OBJECTIVE: We aimed to compare the clinical outcomes of intra-articular calcaneus fractures treated with open reduction and internal fixation with conventional plate via L-shaped lateral approach (routine treatment) versus those with percutaneous plate via a sinus tarsi approach (minimally invasive treatment).

METHODS: One hundred and seventeen displaced intra-articular calcaneal fractures in 108 patients from January 2007 and September 2010 were randomly allocated to receive routine treatment (49 patients) or minimally invasive treatment (59 patients). Operative time, preoperative and postoperative calcaneal height, width, length, Böhlers angle, Gissanes angle, and incision healing were recorded. Maryland foot score system was used to evaluate clinical functional outcomes.

RESULTS: The operative time of minimally invasive group was significantly shorter than that of the routine group [46-80 min (mean, 62 min) vs 65-110 min (mean, 93 min), p < 0.01]. Postoperative X-ray showed the calcaneal height, width, length, Böhlers angle and Gissanes angle were significantly improved in both two groups, and no significant difference was observed between two groups postoperatively. No feet developed wound complications in minimally invasive group, but incision complications occurred in 8 feet in routine group.

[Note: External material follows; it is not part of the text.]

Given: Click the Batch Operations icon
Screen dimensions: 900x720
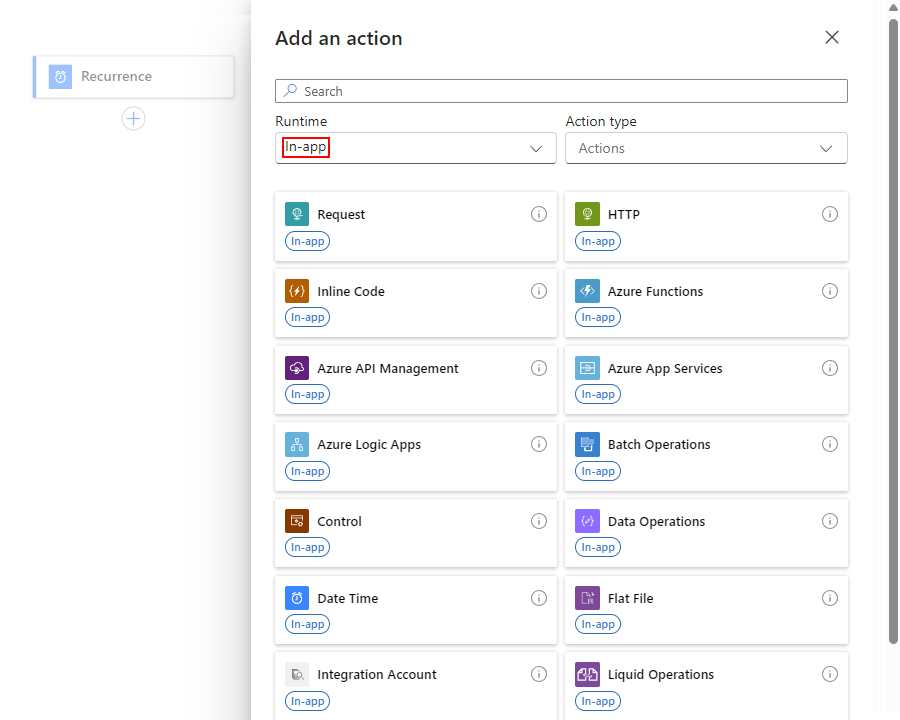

The excellent and good rate according to the Maryland foot score was significantly higher in minimally invasive group than that in the routine group (93.8% vs 86.8%).

CONCLUSION: Compared with L-shaped lateral approach treatment of displaced intra-articular calcaneal fractures, sinus tarsi approach for the reduction and internal fixation with percutaneous plate seems to be more safe and effective, with satisfactory clinical therapeutic effects and without postoperative complications.